All Heathens
By Marianne Chan
Sarabande Books, 2020
96 pages, $14.95
Review by Bridget Lilletohrup
If memory was an airplane, which bags would you check (“Jet Lag”)? If Magellan’s slave, Enrique of Malacca, had a voice, what would he say (“Elegy for Your Master”)? If there is a space, untouched by the white man’s imperialist hand, can Chan find and occupy it (“Counterargument that Goes All the Way Around”)? Marianne Chan’s first poetry collection, All Heathens (Sarabande Books, 2020), asks the reader to close their eyes and imagine if.
In All Heathens, the axis of Chan’s world is if, her search for the moment in history where she began. But that beginning goes further back than her teenage years in rural Michigan, her young life in Germany, her mother’s life in the Philippines, her father’s journey from China, and even further than Magellan’s imperialist voyages. In this intensely personal collection of poems, Chan’s consciousness spins in a vortex tunnel, laughing at the Bisaya word for masturbation (“Lansing Sinulog Rehearsal, 2010”) and cursing at Buzz Aldrin’s insatiable need to dominate (“On Buzz Aldrin’s Birthday”), re-imagining the colonial past and re-discovering identities within herself.
Within the walls of All Heathens, Chan enters a space of language and power. The poem titled “Some Words of the Aforesaid Heathen People” is the name of an actual list of Bisaya words recorded by Pigafetta, Magellan’s accomplice and scribe. In this poem, Chan exposes the reader to language that was omitted by the colonists’ perspective. We hear Bisaya vocabulary that was not included on Pigafetta’s list. The Spanish colonists recorded the word for “mother-of-pearl” but not the word for “mother.” Chan enters the imaginary once more to understand why this word was not recorded by the colonists. In this perhapsed headspace of Magellan, she writes,
“These heathens did not have mothers at all, only mothers-of-pearl. They were born, not
from women,
but from milky shells that tumbled onto shore.
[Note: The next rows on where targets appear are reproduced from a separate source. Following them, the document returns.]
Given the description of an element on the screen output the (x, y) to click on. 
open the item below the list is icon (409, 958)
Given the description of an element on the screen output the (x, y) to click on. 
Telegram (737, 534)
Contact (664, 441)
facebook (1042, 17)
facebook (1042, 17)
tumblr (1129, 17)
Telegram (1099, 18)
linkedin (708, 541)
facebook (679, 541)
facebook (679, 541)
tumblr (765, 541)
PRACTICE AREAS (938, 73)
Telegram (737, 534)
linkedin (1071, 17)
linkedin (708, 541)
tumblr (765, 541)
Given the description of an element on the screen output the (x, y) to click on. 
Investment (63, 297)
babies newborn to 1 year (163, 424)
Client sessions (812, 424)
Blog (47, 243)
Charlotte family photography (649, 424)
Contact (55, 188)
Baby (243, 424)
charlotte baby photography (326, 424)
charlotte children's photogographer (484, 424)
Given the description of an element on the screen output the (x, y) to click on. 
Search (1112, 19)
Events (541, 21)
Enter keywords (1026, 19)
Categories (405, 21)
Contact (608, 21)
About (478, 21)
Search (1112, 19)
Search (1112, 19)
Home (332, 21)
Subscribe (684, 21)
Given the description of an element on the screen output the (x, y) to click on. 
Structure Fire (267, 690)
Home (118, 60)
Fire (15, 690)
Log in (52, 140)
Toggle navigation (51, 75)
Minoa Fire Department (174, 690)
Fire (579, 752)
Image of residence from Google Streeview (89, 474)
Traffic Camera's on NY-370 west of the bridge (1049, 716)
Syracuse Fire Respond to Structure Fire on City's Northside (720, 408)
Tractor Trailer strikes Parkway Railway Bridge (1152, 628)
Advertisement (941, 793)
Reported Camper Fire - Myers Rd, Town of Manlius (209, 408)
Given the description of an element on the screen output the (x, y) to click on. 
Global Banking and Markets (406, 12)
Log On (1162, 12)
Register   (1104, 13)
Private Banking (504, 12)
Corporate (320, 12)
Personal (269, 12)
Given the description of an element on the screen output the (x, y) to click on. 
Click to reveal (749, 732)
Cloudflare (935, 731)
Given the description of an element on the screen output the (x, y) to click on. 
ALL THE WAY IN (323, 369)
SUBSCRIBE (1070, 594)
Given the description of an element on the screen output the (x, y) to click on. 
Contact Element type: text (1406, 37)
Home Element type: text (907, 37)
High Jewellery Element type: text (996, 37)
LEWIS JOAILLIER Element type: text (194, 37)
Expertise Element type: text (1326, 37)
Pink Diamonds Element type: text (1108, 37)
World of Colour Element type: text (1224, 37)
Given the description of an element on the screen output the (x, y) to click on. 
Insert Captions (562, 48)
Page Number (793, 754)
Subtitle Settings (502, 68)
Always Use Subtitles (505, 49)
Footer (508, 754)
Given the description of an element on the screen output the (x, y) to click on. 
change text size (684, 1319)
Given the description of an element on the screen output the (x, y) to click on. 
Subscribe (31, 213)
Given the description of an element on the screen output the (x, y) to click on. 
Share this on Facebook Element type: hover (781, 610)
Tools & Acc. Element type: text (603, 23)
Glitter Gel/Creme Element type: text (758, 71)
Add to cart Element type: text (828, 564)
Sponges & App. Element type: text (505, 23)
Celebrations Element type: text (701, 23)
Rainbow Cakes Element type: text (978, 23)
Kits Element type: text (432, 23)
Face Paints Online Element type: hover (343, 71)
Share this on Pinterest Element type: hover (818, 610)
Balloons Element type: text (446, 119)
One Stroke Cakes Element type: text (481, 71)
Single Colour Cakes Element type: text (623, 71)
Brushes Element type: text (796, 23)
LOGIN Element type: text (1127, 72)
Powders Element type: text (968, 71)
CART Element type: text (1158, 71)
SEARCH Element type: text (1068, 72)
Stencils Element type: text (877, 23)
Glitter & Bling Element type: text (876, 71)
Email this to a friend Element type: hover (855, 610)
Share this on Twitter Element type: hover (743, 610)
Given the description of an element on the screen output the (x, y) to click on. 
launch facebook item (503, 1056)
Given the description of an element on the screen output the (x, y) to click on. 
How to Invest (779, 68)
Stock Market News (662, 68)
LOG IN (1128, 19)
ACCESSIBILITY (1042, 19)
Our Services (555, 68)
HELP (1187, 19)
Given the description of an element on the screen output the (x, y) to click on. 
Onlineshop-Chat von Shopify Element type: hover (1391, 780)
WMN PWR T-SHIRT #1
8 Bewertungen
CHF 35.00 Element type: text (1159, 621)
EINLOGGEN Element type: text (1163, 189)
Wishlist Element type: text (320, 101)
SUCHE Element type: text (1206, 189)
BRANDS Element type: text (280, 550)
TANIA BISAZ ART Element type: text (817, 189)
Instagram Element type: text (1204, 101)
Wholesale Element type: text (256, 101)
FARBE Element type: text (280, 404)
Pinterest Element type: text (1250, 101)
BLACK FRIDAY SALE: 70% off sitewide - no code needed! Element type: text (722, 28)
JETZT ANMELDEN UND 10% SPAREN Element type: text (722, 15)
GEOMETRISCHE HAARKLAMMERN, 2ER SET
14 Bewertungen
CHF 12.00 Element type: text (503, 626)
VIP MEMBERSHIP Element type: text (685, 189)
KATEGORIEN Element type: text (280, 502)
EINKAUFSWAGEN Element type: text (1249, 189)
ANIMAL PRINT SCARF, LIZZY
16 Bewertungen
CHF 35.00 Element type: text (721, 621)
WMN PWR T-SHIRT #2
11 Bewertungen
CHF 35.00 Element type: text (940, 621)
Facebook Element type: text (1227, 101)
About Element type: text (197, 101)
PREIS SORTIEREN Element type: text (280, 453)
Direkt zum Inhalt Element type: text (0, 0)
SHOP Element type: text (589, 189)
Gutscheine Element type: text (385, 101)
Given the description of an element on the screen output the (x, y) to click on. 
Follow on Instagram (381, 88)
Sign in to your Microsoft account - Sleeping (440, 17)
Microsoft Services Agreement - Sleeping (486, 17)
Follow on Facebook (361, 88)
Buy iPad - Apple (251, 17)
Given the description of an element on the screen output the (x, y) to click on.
Or, maybe, these heathen peoples were never born, only written into life. If a tree falls in the forest with no European to hear it, did it really exist before the 1500s? Did it have a mother to speak of? Was her name Pigafetta?”
Here is a possible moment of beginning for Chan. When the colonists landed in the Philippines, there were a million things that could have happened differently. What if they recorded the Bisaya word for mother? Maybe, then, Chan wouldn’t have to work so hard to bring her own family history to light. The rest of the poem interweaves memories of Chan’s own mother, of growing up in the Philippines, and also touching on what she expects from Chan today. After listening to some of her memories, Chan notes: “She awakens with leaves in her throat, Bisaya in her teeth, a belly full of her mother tongue.” Her mother, in an image, content and connected with her familial roots, though she can only linger on it in her dreams. In reality, we know it was disintegrated by colonial rule. Chan doesn’t reveal anger or resentment in this poem. She lets her mom sit in her memories a little longer.
The transition between each if is seamless, a work of art in itself. In the next poem of this section, “In Defense of Karaoke”, Chan guts the reader by continuing to speak about language and power through karaoke, usually associated with happiness and celebration – but here Chan ends this poem with a cryptic message that calls back to the stagnant sadness in her mother’s dreams:
“you always will / will yourself to life when you have no choice / or voice / unravel into the microphone and listen / to yourself
double / miss your mother father brother / kiss their photographs / kiss America / learn to love it / until you learn the lyrics by heart.”
The microphone, the lyrics, the feigned happiness around karaoke bite Chan, demanding her to change and adapt and forget, just as the colonists who didn’t recognize “mother” as a sentiment important enough to be remembered. America wants Chan to sing its songs, to serve its loyalist purpose. But those are not Chan’s intentions. She is persistent to resist. She is persistent to record. She is persistent to explore all the silenced ifs circling her life. All Heathens is a testament to her persistence.
In All Heathens, Chan traces all lines of herself to possible beginnings. She imagines all possible variations of if, never getting lost but always finding new meanings. All Heathens unveils a circulatory universe of family lineage, identity contexts, and feminine becoming. The lines intersecting this collection are infinite. Chan is looking back to understand her Chinese and Philippino roots as the world loses memories and creates new meaning with each spin. While in this collection Chan moves us from different countries and moments in time, the beauty of her words lies in their persistently present voice. We experience Chan where she is in this moment: as she packs her suitcases on journeys where “Memory travels / through several time zones, / rises up in the air for hours” (“Jet Lag”). And in this new space of fluctuating frontiers, Chan does not let history stand without contemplation and criticism. All Heathens is a spinning vortex, shaking out new beginnings, new possibilities, new ifs, to create, try on, and live by, with each turn.